■ Listed records:
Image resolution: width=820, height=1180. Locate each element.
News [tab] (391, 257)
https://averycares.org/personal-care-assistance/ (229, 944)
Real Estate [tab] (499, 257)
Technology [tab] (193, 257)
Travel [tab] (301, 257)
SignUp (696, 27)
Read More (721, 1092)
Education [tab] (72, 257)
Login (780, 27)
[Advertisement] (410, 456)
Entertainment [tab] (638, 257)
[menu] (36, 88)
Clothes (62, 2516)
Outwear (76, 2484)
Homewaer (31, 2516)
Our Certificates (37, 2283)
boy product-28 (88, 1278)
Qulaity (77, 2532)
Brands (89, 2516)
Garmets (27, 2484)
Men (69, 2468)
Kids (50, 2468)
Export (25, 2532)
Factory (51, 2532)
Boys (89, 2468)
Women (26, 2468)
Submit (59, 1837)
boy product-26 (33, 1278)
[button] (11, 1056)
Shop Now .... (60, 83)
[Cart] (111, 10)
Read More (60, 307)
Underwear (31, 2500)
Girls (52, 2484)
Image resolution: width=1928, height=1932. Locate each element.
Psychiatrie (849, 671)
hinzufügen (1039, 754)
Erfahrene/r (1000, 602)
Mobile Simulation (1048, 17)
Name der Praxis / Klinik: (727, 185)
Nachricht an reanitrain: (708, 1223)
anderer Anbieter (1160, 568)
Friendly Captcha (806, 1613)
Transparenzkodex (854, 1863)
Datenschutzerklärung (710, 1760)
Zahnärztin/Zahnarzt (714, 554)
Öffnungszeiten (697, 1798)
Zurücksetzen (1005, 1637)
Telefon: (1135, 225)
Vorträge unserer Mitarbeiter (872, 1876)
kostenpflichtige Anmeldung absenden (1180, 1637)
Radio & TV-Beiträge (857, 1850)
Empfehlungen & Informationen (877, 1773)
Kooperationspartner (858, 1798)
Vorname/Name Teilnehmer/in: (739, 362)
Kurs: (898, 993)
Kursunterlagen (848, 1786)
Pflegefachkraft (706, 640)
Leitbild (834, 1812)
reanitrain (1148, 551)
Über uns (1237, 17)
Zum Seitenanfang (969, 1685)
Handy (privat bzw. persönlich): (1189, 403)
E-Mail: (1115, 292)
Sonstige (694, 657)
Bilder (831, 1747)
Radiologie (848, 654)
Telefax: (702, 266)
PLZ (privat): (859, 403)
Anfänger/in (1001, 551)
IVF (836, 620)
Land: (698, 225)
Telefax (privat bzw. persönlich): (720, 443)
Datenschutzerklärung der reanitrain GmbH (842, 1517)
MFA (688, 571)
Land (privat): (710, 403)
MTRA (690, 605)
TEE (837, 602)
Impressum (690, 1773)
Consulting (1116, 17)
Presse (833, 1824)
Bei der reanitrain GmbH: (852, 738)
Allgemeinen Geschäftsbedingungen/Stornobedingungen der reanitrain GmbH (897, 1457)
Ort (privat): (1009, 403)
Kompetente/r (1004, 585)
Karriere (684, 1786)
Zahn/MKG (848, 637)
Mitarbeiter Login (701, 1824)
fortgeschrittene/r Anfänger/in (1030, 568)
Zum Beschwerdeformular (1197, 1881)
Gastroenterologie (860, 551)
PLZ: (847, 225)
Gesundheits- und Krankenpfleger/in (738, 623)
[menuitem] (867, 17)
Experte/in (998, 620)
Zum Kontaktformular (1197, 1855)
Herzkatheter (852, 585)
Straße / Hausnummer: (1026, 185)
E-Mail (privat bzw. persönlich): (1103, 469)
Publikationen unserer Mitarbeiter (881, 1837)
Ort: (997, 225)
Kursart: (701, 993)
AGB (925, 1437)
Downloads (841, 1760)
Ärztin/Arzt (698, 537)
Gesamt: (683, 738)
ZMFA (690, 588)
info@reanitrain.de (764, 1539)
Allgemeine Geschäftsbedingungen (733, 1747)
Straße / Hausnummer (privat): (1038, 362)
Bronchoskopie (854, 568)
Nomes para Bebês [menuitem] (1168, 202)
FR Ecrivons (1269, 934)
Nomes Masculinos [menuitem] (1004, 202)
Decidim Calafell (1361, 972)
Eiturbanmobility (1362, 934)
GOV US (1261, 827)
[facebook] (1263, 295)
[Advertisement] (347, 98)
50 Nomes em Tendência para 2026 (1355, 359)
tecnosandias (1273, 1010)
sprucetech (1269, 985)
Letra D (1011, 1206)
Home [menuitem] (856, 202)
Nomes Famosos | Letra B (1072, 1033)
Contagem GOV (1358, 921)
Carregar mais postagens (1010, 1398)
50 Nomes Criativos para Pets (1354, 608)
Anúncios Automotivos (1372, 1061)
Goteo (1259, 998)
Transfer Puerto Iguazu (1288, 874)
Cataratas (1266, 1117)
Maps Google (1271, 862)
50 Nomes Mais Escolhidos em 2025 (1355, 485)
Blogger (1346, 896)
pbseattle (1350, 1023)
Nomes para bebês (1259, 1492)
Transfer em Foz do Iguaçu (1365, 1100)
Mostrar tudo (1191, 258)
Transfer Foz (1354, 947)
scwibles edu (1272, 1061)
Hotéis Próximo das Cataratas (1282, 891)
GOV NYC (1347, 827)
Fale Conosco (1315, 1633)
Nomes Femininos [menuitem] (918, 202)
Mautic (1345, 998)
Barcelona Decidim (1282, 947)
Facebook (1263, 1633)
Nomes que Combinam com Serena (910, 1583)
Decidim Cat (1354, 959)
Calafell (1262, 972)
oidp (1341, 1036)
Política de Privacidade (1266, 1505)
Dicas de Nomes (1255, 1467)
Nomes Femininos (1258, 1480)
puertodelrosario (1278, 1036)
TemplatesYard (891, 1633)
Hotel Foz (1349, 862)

■ The problem: Would you copy the entire listing exactly, missing nothing?

■ Response to the task:
Image resolution: width=820, height=1180. Locate each element.
News [tab] (391, 257)
https://averycares.org/personal-care-assistance/ (229, 944)
Real Estate [tab] (499, 257)
Technology [tab] (193, 257)
Travel [tab] (301, 257)
SignUp (696, 27)
Read More (721, 1092)
Education [tab] (72, 257)
Login (780, 27)
[Advertisement] (410, 456)
Entertainment [tab] (638, 257)
[menu] (36, 88)
Clothes (62, 2516)
Outwear (76, 2484)
Homewaer (31, 2516)
Our Certificates (37, 2283)
boy product-28 (88, 1278)
Qulaity (77, 2532)
Brands (89, 2516)
Garmets (27, 2484)
Men (69, 2468)
Kids (50, 2468)
Export (25, 2532)
Factory (51, 2532)
Boys (89, 2468)
Women (26, 2468)
Submit (59, 1837)
boy product-26 (33, 1278)
[button] (11, 1056)
Shop Now .... (60, 83)
[Cart] (111, 10)
Read More (60, 307)
Underwear (31, 2500)
Girls (52, 2484)
Image resolution: width=1928, height=1932. Locate each element.
Psychiatrie (849, 671)
hinzufügen (1039, 754)
Erfahrene/r (1000, 602)
Mobile Simulation (1048, 17)
Name der Praxis / Klinik: (727, 185)
Nachricht an reanitrain: (708, 1223)
anderer Anbieter (1160, 568)
Friendly Captcha (806, 1613)
Transparenzkodex (854, 1863)
Datenschutzerklärung (710, 1760)
Zahnärztin/Zahnarzt (714, 554)
Öffnungszeiten (697, 1798)
Zurücksetzen (1005, 1637)
Telefon: (1135, 225)
Vorträge unserer Mitarbeiter (872, 1876)
kostenpflichtige Anmeldung absenden (1180, 1637)
Radio & TV-Beiträge (857, 1850)
Empfehlungen & Informationen (877, 1773)
Kooperationspartner (858, 1798)
Vorname/Name Teilnehmer/in: (739, 362)
Kurs: (898, 993)
Kursunterlagen (848, 1786)
Pflegefachkraft (706, 640)
Leitbild (834, 1812)
reanitrain (1148, 551)
Über uns (1237, 17)
Zum Seitenanfang (969, 1685)
Handy (privat bzw. persönlich): (1189, 403)
E-Mail: (1115, 292)
Sonstige (694, 657)
Bilder (831, 1747)
Radiologie (848, 654)
Telefax: (702, 266)
PLZ (privat): (859, 403)
Anfänger/in (1001, 551)
IVF (836, 620)
Land: (698, 225)
Telefax (privat bzw. persönlich): (720, 443)
Datenschutzerklärung der reanitrain GmbH (842, 1517)
MFA (688, 571)
Land (privat): (710, 403)
MTRA (690, 605)
TEE (837, 602)
Impressum (690, 1773)
Consulting (1116, 17)
Presse (833, 1824)
Bei der reanitrain GmbH: (852, 738)
Allgemeinen Geschäftsbedingungen/Stornobedingungen der reanitrain GmbH (897, 1457)
Ort (privat): (1009, 403)
Kompetente/r (1004, 585)
Karriere (684, 1786)
Zahn/MKG (848, 637)
Mitarbeiter Login (701, 1824)
fortgeschrittene/r Anfänger/in (1030, 568)
Zum Beschwerdeformular (1197, 1881)
Gastroenterologie (860, 551)
PLZ: (847, 225)
Gesundheits- und Krankenpfleger/in (738, 623)
[menuitem] (867, 17)
Experte/in (998, 620)
Zum Kontaktformular (1197, 1855)
Herzkatheter (852, 585)
Straße / Hausnummer: (1026, 185)
E-Mail (privat bzw. persönlich): (1103, 469)
Publikationen unserer Mitarbeiter (881, 1837)
Ort: (997, 225)
Kursart: (701, 993)
AGB (925, 1437)
Downloads (841, 1760)
Ärztin/Arzt (698, 537)
Gesamt: (683, 738)
ZMFA (690, 588)
info@reanitrain.de (764, 1539)
Allgemeine Geschäftsbedingungen (733, 1747)
Straße / Hausnummer (privat): (1038, 362)
Bronchoskopie (854, 568)
Nomes para Bebês [menuitem] (1168, 202)
FR Ecrivons (1269, 934)
Nomes Masculinos [menuitem] (1004, 202)
Decidim Calafell (1361, 972)
Eiturbanmobility (1362, 934)
GOV US (1261, 827)
[facebook] (1263, 295)
[Advertisement] (347, 98)
50 Nomes em Tendência para 2026 (1355, 359)
tecnosandias (1273, 1010)
sprucetech (1269, 985)
Letra D (1011, 1206)
Home [menuitem] (856, 202)
Nomes Famosos | Letra B (1072, 1033)
Contagem GOV (1358, 921)
Carregar mais postagens (1010, 1398)
50 Nomes Criativos para Pets (1354, 608)
Anúncios Automotivos (1372, 1061)
Goteo (1259, 998)
Transfer Puerto Iguazu (1288, 874)
Cataratas (1266, 1117)
Maps Google (1271, 862)
50 Nomes Mais Escolhidos em 2025 (1355, 485)
Blogger (1346, 896)
pbseattle (1350, 1023)
Nomes para bebês (1259, 1492)
Transfer em Foz do Iguaçu (1365, 1100)
Mostrar tudo (1191, 258)
Transfer Foz (1354, 947)
scwibles edu (1272, 1061)
Hotéis Próximo das Cataratas (1282, 891)
GOV NYC (1347, 827)
Fale Conosco (1315, 1633)
Nomes Femininos [menuitem] (918, 202)
Mautic (1345, 998)
Barcelona Decidim (1282, 947)
Facebook (1263, 1633)
Nomes que Combinam com Serena (910, 1583)
Decidim Cat (1354, 959)
Calafell (1262, 972)
oidp (1341, 1036)
Política de Privacidade (1266, 1505)
Dicas de Nomes (1255, 1467)
Nomes Femininos (1258, 1480)
puertodelrosario (1278, 1036)
TemplatesYard (891, 1633)
Hotel Foz (1349, 862)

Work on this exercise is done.